## The exercise
Format every record below as a JSON list of strings, with each line as its own string and blank lines omitted.

____________________

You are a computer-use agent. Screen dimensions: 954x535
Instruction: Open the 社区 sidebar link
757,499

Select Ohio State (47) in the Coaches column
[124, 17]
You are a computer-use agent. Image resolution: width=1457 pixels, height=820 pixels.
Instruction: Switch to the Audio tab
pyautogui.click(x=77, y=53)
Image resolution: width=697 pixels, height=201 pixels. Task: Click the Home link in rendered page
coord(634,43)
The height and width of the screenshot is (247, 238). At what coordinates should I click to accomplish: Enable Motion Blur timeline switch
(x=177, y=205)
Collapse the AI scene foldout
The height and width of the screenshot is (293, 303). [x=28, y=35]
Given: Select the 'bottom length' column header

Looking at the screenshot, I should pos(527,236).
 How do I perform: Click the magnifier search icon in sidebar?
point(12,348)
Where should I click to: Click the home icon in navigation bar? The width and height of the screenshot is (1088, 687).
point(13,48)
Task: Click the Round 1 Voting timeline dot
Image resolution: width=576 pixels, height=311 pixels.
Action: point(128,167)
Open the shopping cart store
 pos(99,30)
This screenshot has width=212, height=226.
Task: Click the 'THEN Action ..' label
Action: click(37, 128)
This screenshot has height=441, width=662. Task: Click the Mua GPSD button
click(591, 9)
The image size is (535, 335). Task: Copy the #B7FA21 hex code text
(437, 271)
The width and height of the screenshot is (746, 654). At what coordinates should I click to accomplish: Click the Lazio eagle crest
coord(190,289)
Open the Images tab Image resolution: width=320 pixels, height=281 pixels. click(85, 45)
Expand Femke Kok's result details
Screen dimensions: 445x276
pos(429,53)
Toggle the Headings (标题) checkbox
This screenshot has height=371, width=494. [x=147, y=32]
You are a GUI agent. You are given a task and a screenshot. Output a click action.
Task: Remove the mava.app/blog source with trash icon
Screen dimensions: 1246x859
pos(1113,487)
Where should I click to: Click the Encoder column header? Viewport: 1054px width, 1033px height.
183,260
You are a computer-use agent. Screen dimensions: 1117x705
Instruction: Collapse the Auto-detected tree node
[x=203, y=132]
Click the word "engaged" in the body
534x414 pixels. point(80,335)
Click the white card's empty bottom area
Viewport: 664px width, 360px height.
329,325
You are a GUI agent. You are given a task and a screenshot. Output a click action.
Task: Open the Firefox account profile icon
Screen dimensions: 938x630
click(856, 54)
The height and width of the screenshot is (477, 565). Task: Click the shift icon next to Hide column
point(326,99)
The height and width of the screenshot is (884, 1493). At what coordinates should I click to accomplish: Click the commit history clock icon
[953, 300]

____________________

## Task answer
[
  "You are a computer-use agent. Screen dimensions: 954x535",
  "Instruction: Open the 社区 sidebar link",
  "757,499",
  "Select Ohio State (47) in the Coaches column",
  "[124, 17]",
  "You are a computer-use agent. Image resolution: width=1457 pixels, height=820 pixels.",
  "Instruction: Switch to the Audio tab",
  "pyautogui.click(x=77, y=53)",
  "Image resolution: width=697 pixels, height=201 pixels. Task: Click the Home link in rendered page",
  "coord(634,43)",
  "The height and width of the screenshot is (247, 238). At what coordinates should I click to accomplish: Enable Motion Blur timeline switch",
  "(x=177, y=205)",
  "Collapse the AI scene foldout",
  "The height and width of the screenshot is (293, 303). [x=28, y=35]",
  "Given: Select the 'bottom length' column header",
  "Looking at the screenshot, I should pos(527,236).",
  " How do I perform: Click the magnifier search icon in sidebar?",
  "point(12,348)",
  "Where should I click to: Click the home icon in navigation bar? The width and height of the screenshot is (1088, 687).",
  "point(13,48)",
  "Task: Click the Round 1 Voting timeline dot",
  "Image resolution: width=576 pixels, height=311 pixels.",
  "Action: point(128,167)",
  "Open the shopping cart store",
  " pos(99,30)",
  "This screenshot has width=212, height=226.",
  "Task: Click the 'THEN Action ..' label",
  "Action: click(37, 128)",
  "This screenshot has height=441, width=662. Task: Click the Mua GPSD button",
  "click(591, 9)",
  "The image size is (535, 335). Task: Copy the #B7FA21 hex code text",
  "(437, 271)",
  "The width and height of the screenshot is (746, 654). At what coordinates should I click to accomplish: Click the Lazio eagle crest",
  "coord(190,289)",
  "Open the Images tab Image resolution: width=320 pixels, height=281 pixels. click(85, 45)",
  "Expand Femke Kok's result details",
  "Screen dimensions: 445x276",
  "pos(429,53)",
  "Toggle the Headings (标题) checkbox",
  "This screenshot has height=371, width=494. [x=147, y=32]",
  "You are a GUI agent. You are given a task and a screenshot. Output a click action.",
  "Task: Remove the mava.app/blog source with trash icon",
  "Screen dimensions: 1246x859",
  "pos(1113,487)",
  "Where should I click to: Click the Encoder column header? Viewport: 1054px width, 1033px height.",
  "183,260",
  "You are a computer-use agent. Screen dimensions: 1117x705",
  "Instruction: Collapse the Auto-detected tree node",
  "[x=203, y=132]",
  "Click the word \"engaged\" in the body",
  "534x414 pixels. point(80,335)",
  "Click the white card's empty bottom area",
  "Viewport: 664px width, 360px height.",
  "329,325",
  "You are a GUI agent. You are given a task and a screenshot. Output a click action.",
  "Task: Open the Firefox account profile icon",
  "Screen dimensions: 938x630",
  "click(856, 54)",
  "The height and width of the screenshot is (477, 565). Task: Click the shift icon next to Hide column",
  "point(326,99)",
  "The height and width of the screenshot is (884, 1493). At what coordinates should I click to accomplish: Click the commit history clock icon",
  "[953, 300]"
]